If they are successful, it will expand the number of businesses that can opt out of the birth control benefit. In addition to the immediate impact of those employees and students that would lose out, in the long term, contraception coverage would be more expensive and difficult to access generally.
Another Coverage Rule, Another Likely Legal Challenge
Part of the legal fallout from the Hobby Lobby decision has been a whole new round of administrative rule-making by the Obama administration designed to implement the Court’s order and to create a process for accommodating religious objections of other secular, for-profit companies. Conservatives should view this process as a good thing, right? After all, the government is creating a loophole for businesses like car dealerships and food processing facilities to avoid the tax penalty of not complying with the ACA.
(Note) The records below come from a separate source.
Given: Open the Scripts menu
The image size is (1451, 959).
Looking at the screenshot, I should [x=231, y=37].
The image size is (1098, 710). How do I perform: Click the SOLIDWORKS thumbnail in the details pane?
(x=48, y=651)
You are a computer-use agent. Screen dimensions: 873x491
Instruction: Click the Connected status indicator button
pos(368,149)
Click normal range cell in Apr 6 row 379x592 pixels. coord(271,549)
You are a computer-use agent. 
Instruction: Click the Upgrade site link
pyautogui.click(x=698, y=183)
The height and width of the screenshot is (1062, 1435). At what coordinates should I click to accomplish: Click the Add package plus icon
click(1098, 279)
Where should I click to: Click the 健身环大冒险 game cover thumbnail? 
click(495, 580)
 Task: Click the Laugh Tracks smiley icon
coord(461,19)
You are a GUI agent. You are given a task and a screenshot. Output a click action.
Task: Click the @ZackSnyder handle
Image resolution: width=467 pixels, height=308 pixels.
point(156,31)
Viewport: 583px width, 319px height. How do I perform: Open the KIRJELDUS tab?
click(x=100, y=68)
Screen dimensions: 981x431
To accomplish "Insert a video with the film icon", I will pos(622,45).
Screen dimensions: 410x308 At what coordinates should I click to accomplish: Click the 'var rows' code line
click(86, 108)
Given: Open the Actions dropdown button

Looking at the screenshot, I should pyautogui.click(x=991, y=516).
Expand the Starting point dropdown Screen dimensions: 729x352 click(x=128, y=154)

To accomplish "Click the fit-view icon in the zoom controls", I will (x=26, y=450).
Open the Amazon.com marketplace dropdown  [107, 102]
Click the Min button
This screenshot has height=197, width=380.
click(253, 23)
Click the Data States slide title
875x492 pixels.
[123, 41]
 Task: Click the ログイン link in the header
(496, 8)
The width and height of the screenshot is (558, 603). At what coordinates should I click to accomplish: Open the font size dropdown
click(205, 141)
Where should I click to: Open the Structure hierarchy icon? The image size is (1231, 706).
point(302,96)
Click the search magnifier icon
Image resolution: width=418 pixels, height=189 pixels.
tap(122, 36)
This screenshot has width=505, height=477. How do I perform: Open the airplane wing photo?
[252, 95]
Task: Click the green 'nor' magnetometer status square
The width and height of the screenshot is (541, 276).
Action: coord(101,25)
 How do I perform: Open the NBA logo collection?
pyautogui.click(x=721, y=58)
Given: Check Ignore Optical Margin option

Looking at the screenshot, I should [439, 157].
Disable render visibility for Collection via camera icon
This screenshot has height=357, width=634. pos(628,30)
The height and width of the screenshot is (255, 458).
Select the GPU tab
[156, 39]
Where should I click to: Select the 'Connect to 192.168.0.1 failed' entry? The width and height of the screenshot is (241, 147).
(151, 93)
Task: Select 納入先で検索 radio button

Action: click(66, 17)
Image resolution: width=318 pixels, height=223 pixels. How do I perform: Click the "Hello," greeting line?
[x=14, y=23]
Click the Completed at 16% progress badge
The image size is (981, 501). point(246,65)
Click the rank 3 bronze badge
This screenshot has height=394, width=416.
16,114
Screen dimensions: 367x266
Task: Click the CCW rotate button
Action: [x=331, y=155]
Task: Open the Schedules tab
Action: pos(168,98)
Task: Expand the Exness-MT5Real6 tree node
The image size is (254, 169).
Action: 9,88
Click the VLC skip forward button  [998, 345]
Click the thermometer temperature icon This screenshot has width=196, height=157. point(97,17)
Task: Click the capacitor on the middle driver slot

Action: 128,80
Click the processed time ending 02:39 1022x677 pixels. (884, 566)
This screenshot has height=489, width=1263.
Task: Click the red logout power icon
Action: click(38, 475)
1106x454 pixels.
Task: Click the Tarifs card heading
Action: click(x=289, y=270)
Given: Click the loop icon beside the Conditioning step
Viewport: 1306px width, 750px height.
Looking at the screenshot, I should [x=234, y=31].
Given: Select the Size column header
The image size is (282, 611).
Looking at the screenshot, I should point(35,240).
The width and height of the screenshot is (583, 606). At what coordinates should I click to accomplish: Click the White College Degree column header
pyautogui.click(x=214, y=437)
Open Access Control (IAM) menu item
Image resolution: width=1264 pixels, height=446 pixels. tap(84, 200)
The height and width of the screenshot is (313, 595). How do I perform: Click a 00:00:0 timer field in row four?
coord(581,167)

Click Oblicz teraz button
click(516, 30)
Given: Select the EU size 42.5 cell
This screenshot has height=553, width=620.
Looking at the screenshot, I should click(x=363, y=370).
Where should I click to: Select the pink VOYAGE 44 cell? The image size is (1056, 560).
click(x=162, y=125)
But instead of viewing this as a win, anti-choice conservatives have used it as a way to lay the groundwork for a whole new round of legal challenges to the benefit. Religiously affiliated nonprofits like Little Sisters of the Poor rejected revisions to the accommodation process by the administration, choosing instead to drive up to the Supreme Court their argument that being exempted from the law in this way unduly burdens their religious rights. Meanwhile, the for-profit businesses like Hobby Lobby that created this legal mess are waiting to see whether or not the Roberts Court will support the accommodation process. Any hint the Court won’t, and we can expect a fresh round of challenges to the latest coverage rule. That makes this summer’s birth control cases before the Supreme Court all the more important.
A win for the Obama administration on its accommodation process should prevent future lawsuits challenging it for for-profit businesses like Hobby Lobby. I say “should” because, as we’ve seen over the last five years, conservatives will launch a lawsuit challenging the ACA about as often as they try and defund Planned Parenthood. But shutting down this pipeline is important, because a principal goal of the litigation is to make the birth control benefit too burdensome and expensive for the Obama administration, or future presidencies, to defend.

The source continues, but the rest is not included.